(Extracted data entries)
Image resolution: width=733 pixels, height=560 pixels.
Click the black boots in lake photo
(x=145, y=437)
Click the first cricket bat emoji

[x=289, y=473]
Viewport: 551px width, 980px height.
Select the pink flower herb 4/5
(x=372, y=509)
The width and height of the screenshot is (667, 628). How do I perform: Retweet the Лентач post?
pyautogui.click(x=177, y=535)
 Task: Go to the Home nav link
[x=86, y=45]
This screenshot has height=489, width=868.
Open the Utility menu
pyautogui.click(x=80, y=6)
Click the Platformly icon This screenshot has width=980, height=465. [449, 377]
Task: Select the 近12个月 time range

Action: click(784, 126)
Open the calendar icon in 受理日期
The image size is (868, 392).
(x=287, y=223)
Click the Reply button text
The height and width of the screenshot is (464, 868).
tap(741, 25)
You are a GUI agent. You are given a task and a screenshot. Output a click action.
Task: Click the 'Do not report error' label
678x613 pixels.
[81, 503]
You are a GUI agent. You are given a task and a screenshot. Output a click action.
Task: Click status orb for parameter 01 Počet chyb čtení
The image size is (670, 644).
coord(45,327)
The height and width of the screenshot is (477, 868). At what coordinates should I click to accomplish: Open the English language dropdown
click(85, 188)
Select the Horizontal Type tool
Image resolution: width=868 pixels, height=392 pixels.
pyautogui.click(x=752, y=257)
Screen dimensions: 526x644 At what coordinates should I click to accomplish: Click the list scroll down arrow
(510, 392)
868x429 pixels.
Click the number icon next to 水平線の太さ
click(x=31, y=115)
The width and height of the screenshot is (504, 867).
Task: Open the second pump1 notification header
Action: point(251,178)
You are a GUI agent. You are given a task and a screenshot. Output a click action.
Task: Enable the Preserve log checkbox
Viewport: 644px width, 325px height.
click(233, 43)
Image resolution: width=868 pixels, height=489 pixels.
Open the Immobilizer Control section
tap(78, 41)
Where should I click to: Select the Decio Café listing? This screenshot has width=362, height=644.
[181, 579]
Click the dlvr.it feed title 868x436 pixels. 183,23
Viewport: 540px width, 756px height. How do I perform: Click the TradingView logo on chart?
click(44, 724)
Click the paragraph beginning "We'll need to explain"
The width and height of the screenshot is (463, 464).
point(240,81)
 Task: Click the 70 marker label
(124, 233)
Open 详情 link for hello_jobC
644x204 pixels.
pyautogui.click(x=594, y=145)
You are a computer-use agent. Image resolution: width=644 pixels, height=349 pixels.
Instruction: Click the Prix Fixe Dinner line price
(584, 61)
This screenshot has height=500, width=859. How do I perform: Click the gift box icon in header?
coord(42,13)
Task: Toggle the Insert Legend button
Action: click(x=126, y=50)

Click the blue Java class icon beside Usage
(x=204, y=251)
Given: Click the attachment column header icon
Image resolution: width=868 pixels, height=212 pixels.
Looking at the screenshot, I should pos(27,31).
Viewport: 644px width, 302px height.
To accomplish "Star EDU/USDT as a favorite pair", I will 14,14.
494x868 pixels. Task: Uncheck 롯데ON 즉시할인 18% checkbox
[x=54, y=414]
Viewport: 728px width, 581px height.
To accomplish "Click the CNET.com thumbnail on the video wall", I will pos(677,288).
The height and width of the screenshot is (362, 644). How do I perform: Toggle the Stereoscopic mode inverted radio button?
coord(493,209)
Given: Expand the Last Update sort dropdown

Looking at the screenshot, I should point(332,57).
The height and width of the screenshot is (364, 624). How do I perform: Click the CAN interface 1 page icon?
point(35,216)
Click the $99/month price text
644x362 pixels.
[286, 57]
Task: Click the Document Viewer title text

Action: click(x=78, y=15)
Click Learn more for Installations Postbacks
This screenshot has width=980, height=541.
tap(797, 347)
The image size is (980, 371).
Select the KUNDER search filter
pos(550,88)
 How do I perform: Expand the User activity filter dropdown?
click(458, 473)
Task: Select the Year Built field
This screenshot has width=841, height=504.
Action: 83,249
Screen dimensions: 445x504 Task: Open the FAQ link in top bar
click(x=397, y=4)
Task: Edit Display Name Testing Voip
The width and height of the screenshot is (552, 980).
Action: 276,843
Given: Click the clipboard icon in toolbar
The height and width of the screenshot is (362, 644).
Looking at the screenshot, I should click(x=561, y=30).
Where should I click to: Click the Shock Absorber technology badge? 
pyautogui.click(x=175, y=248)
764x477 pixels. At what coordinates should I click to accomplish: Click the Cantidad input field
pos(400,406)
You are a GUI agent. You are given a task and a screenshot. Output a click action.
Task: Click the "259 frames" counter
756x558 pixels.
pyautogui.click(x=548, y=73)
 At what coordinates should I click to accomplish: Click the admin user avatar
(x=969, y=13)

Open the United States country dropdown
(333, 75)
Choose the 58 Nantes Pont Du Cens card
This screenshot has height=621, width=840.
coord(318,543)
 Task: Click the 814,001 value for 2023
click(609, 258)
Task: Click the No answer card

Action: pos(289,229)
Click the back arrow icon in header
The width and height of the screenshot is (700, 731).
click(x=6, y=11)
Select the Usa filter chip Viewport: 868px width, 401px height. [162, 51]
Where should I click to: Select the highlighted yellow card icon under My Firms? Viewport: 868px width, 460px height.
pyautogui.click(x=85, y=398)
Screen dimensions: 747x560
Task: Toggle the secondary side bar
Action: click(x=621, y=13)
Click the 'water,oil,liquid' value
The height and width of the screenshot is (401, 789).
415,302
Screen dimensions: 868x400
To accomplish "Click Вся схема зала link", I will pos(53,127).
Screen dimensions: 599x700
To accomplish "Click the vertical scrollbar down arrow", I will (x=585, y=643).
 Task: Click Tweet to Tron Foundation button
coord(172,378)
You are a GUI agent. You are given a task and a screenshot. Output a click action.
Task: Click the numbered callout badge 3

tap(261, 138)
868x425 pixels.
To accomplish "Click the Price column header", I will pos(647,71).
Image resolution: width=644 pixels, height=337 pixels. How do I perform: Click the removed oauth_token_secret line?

Exercise brief: Retype the records above in full, exactly.

Written solution:
Image resolution: width=733 pixels, height=560 pixels.
Click the black boots in lake photo
(x=145, y=437)
Click the first cricket bat emoji

[x=289, y=473]
Viewport: 551px width, 980px height.
Select the pink flower herb 4/5
(x=372, y=509)
The width and height of the screenshot is (667, 628). How do I perform: Retweet the Лентач post?
pyautogui.click(x=177, y=535)
 Task: Go to the Home nav link
[x=86, y=45]
This screenshot has height=489, width=868.
Open the Utility menu
pyautogui.click(x=80, y=6)
Click the Platformly icon This screenshot has width=980, height=465. [449, 377]
Task: Select the 近12个月 time range

Action: click(784, 126)
Open the calendar icon in 受理日期
The image size is (868, 392).
(x=287, y=223)
Click the Reply button text
The height and width of the screenshot is (464, 868).
tap(741, 25)
You are a GUI agent. You are given a task and a screenshot. Output a click action.
Task: Click the 'Do not report error' label
678x613 pixels.
[81, 503]
You are a GUI agent. You are given a task and a screenshot. Output a click action.
Task: Click status orb for parameter 01 Počet chyb čtení
The image size is (670, 644).
coord(45,327)
The height and width of the screenshot is (477, 868). At what coordinates should I click to accomplish: Open the English language dropdown
click(85, 188)
Select the Horizontal Type tool
Image resolution: width=868 pixels, height=392 pixels.
pyautogui.click(x=752, y=257)
Screen dimensions: 526x644 At what coordinates should I click to accomplish: Click the list scroll down arrow
(510, 392)
868x429 pixels.
Click the number icon next to 水平線の太さ
click(x=31, y=115)
The width and height of the screenshot is (504, 867).
Task: Open the second pump1 notification header
Action: point(251,178)
You are a GUI agent. You are given a task and a screenshot. Output a click action.
Task: Enable the Preserve log checkbox
Viewport: 644px width, 325px height.
click(233, 43)
Image resolution: width=868 pixels, height=489 pixels.
Open the Immobilizer Control section
tap(78, 41)
Where should I click to: Select the Decio Café listing? This screenshot has width=362, height=644.
[181, 579]
Click the dlvr.it feed title 868x436 pixels. 183,23
Viewport: 540px width, 756px height. How do I perform: Click the TradingView logo on chart?
click(44, 724)
Click the paragraph beginning "We'll need to explain"
The width and height of the screenshot is (463, 464).
point(240,81)
 Task: Click the 70 marker label
(124, 233)
Open 详情 link for hello_jobC
644x204 pixels.
pyautogui.click(x=594, y=145)
You are a computer-use agent. Image resolution: width=644 pixels, height=349 pixels.
Instruction: Click the Prix Fixe Dinner line price
(584, 61)
This screenshot has height=500, width=859. How do I perform: Click the gift box icon in header?
coord(42,13)
Task: Toggle the Insert Legend button
Action: click(x=126, y=50)

Click the blue Java class icon beside Usage
(x=204, y=251)
Given: Click the attachment column header icon
Image resolution: width=868 pixels, height=212 pixels.
Looking at the screenshot, I should pos(27,31).
Viewport: 644px width, 302px height.
To accomplish "Star EDU/USDT as a favorite pair", I will 14,14.
494x868 pixels. Task: Uncheck 롯데ON 즉시할인 18% checkbox
[x=54, y=414]
Viewport: 728px width, 581px height.
To accomplish "Click the CNET.com thumbnail on the video wall", I will pos(677,288).
The height and width of the screenshot is (362, 644). How do I perform: Toggle the Stereoscopic mode inverted radio button?
coord(493,209)
Given: Expand the Last Update sort dropdown

Looking at the screenshot, I should point(332,57).
The height and width of the screenshot is (364, 624). How do I perform: Click the CAN interface 1 page icon?
point(35,216)
Click the $99/month price text
644x362 pixels.
[286, 57]
Task: Click the Document Viewer title text

Action: click(x=78, y=15)
Click Learn more for Installations Postbacks
This screenshot has width=980, height=541.
tap(797, 347)
The image size is (980, 371).
Select the KUNDER search filter
pos(550,88)
 How do I perform: Expand the User activity filter dropdown?
click(458, 473)
Task: Select the Year Built field
This screenshot has width=841, height=504.
Action: 83,249
Screen dimensions: 445x504 Task: Open the FAQ link in top bar
click(x=397, y=4)
Task: Edit Display Name Testing Voip
The width and height of the screenshot is (552, 980).
Action: 276,843
Given: Click the clipboard icon in toolbar
The height and width of the screenshot is (362, 644).
Looking at the screenshot, I should click(x=561, y=30).
Where should I click to: Click the Shock Absorber technology badge? 
pyautogui.click(x=175, y=248)
764x477 pixels. At what coordinates should I click to accomplish: Click the Cantidad input field
pos(400,406)
You are a GUI agent. You are given a task and a screenshot. Output a click action.
Task: Click the "259 frames" counter
756x558 pixels.
pyautogui.click(x=548, y=73)
 At what coordinates should I click to accomplish: Click the admin user avatar
(x=969, y=13)

Open the United States country dropdown
(333, 75)
Choose the 58 Nantes Pont Du Cens card
This screenshot has height=621, width=840.
coord(318,543)
 Task: Click the 814,001 value for 2023
click(609, 258)
Task: Click the No answer card

Action: pos(289,229)
Click the back arrow icon in header
The width and height of the screenshot is (700, 731).
click(x=6, y=11)
Select the Usa filter chip Viewport: 868px width, 401px height. [162, 51]
Where should I click to: Select the highlighted yellow card icon under My Firms? Viewport: 868px width, 460px height.
pyautogui.click(x=85, y=398)
Screen dimensions: 747x560
Task: Toggle the secondary side bar
Action: click(x=621, y=13)
Click the 'water,oil,liquid' value
The height and width of the screenshot is (401, 789).
415,302
Screen dimensions: 868x400
To accomplish "Click Вся схема зала link", I will pos(53,127).
Screen dimensions: 599x700
To accomplish "Click the vertical scrollbar down arrow", I will (x=585, y=643).
 Task: Click Tweet to Tron Foundation button
coord(172,378)
You are a GUI agent. You are given a task and a screenshot. Output a click action.
Task: Click the numbered callout badge 3

tap(261, 138)
868x425 pixels.
To accomplish "Click the Price column header", I will pos(647,71).
Image resolution: width=644 pixels, height=337 pixels. How do I perform: Click the removed oauth_token_secret line?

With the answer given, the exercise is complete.